2. Subyek penelitian terbagi menjadi 2 kelompok, yaitu:
a. Kelompok penderita KB
b. Kelompok penderita KTB.
3. Kedua kelompok ditelusuri melalui catatan medik mengenai
umur, jenis kelamin, suhu saat kejang, riwayat kejang dalam
keluarga, riwayat trauma kepala, kadar elektrolit darah, dan
metabolik.
IV. 8. 2. Cara penelitian
IV. 8. 2. 1. Prosedur penelitian
Pada setiap sampel dilakukan pencatatan data :
1. Umur, jenis kelamin, suhu saat kejang, riwayat kejang dalam
keluarga, riwayat trauma kepala, kadar elektrolit darah, dan
glukosa darah sewaktu (GDS) saat kejang pertama.
2. Pemeriksaan klinis dan pemeriksaan penunjang lainnya yang
mendukung diagnosis kejang berulang pada anak.
3. Pengumpulan data diperoleh dari rekam medik, kemudian
dianalisis.
IV. 8. 2. 2. Skema alur penelitian
Populasi anak dengan kejang
Seleksi sesuai kriteria inklusi dan eksklusi
Kasus 40 KB
Kontrol 40 KTB
Faktor risiko (+)
- Umur saat kejang pertama kali
- Jenis kelamin - Suhu badan saat kejang
pertama kali - Riwayat kejang dalam
keluarga - Riwayat trauma kepala
saat kejang pertama kali - Kadar natrium saat kejang
pertama kali - Kadar glukosa darah
sewaktu saat kejang pertama kali
- Umur saat kejang pertama kali
- Jenis kelamin - Suhu badan saat kejang
pertama kali - Riwayat kejang dalam
keluarga - Riwayat trauma kepala
saat kejang pertama kali - Kadar natrium saat kejang
pertama kali - Kadar glukosa darah
sewaktu saat kejang pertama kali
Faktor risiko (-)
Faktor risiko (+)
Faktor risiko (-)
IV. 8. 2. 3. Prosedur Pemeriksaan
Pada setiap sampel dilakukan pencatatan data:
a. Pengambilan riwayat penyakit dan pemeriksaan fisik:
o Umur
o Jenis kelamin
o Tanda-tanda vital: suhu tubuh, nadi, pernapasan,
tekanan darah, tingkat kesadaran.
o Manifestasi klinik sebagai penyebab kejang.
b. Pemeriksaan laboratorium dan penunjang lainnya
o Pemeriksaan rutin darah, elektrolit darah, GDS, urin dan
tinja
o Konsul antardivisi atau bagian lain jika penyebab kejang
tidak jelas
o Dilakukan pungsi lumbal jika ada indikasi.
c. Pengumpulan data riwayat kejang dalam keluarga
menggunakan kuesioner yang berisi daftar pertanyaan.
Kuesioner ini diisi oleh responden dengan penjelasan dan
didampingi oleh peneliti. Pengisian oleh responden adalah
sukarela dan diberitahu bahwa kerahasiaannya akan terjamin.
d. Pengumpulan data umur, riwayat kejang dalam keluarga, suhu
badan, kadar natrium, dan GDS diperoleh dari catatan medik
pada saat pasien dirawat ketika mengalami kejang pertama.

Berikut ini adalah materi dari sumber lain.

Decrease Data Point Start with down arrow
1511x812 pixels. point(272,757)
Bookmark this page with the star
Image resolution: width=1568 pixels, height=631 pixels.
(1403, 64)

IV. 9. Identifikasi dan klasifikasi variabel
IV. 9. 1. Identifikasi variabel
1. Kejang berulang
2. Faktor-faktor risiko:
Faktor umur
Faktor jenis kelamin
Faktor suhu badan saat kejang pertama
Faktor riwayat kejang dalam keluarga
Faktor riwayat trauma kepala saat kejang pertama
Faktor kadar natrium dalam darah saat kejang pertama
Faktor kadar glukosa sewaktu dalam darah saat kejang
pertama
3. Mekanisme terjadinya kejang berulang
4. Tetanus
5. Hipertensi ensefalopati
6. Kelainan intrakranial
IV. 9. 2. Klasifikasi Variabel
Dalam penelitian ini beberapa variabel dapat diidentifikasi
berdasarkan peran dan skalanya :
1. Variabel bebas adalah faktor-faktor risiko: umur, suhu saat kejang
merupakan variabel numerik. Jenis kelamin, riwayat kejang dalam
keluarga, riwayat trauma kepala, hipernatremia, hiponatremia, dan
hipoglikemia merupakan variabel kategorikal.
2. Variabel tergantung adalah kejang berulang pada anak yang
merupakan variabel kategorikal.
3. Variabel antara adalah pato-mekanisme kejang yang menyebabkan
terjadinya kejang berulang yang tidak diamati dan diukur.
4. Variabel kendali adalah penderita tetanus dan kelainan intrakranial
yang juga memiliki hubungan terhadap terjadinya kejang berulang
yang dikendalikan, yang merupakan variabel kategorikal.
IV. 10. Definisi operasional dan kriteria obyektif
IV. 10. 1. Definisi operasional
Kejang berulang adalah kejang lebih dari satu kali dalam episode
kejang yang berbeda dalam waktu > 24 jam dari kejang pertama.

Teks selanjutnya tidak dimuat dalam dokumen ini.